Literal-Minded

Linguistic commentary from a guy who takes things too literally

How to Create a Metaphor with Like

Posted by Neal on June 2, 2014

Doug and Adam are happy to be out of school for the summer, but one of the last things Doug did during the school year was to miss the morning bus one day, and I had to drive him in. As he settled into the passenger seat, I noticed that he was wearing shorts and a T-shirt for the relaxed dress code of the final week, but was also carrying a jacket on his lap.

“Why the jacket?”

“Because even though it’s a warm day, my homeroom is like the Antarctic,” Doug said.

Or did he? Maybe he really said, “Because even though it’s a warm day, my homeroom is, like, the Antarctic.”

“Hey, whoa up there, Doug,” I said. “Did you just use a simile on me, saying that your homeroom is like the Antarctic, or did you bust out a metaphor, saying that your homeroom is the Antarctic, and using a conversation-filler like?”

“Ah, I see what you did there,” Doug informed me.

“From simile to metaphor via punctuation,” I said. Between you and me, I think it’s a metaphor. I heard just enough of a pause before and after the like to make the call.

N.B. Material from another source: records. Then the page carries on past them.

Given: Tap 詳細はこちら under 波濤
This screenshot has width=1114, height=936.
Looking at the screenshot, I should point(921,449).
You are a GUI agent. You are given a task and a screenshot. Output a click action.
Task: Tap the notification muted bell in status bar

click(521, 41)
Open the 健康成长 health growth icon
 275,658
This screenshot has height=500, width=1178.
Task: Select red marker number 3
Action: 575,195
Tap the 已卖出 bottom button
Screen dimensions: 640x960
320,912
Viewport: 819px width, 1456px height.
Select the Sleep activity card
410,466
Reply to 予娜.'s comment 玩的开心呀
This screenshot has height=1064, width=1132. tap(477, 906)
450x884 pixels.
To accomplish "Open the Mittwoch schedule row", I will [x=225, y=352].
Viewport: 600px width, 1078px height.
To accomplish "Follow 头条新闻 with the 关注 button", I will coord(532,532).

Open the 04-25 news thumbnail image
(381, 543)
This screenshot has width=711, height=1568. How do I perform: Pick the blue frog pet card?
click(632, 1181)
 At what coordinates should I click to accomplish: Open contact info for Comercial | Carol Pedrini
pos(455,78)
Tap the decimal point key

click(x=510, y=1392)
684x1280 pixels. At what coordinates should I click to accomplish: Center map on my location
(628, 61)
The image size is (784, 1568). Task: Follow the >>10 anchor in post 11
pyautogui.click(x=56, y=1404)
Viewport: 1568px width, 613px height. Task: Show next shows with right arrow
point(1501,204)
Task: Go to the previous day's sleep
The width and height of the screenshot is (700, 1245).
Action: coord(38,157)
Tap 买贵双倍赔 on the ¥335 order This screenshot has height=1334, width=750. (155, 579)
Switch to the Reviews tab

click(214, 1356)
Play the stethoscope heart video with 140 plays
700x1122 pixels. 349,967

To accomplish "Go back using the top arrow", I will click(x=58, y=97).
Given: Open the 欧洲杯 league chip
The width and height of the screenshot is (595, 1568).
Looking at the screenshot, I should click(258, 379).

“Anyway, the math room and the Spanish room are usually OK,” Doug went on, “but then I get to band and it’s, like, a furnace.”

There he goes again!

By the way, if the simple presence or absence of like strikes you, as it did me in elementary school, as a preposterously thin difference to hang a whole conceptual distinction on, read or listen to this guest episode I did for Grammar Girl, which goes into how metaphors are so much more than similes without a like or as.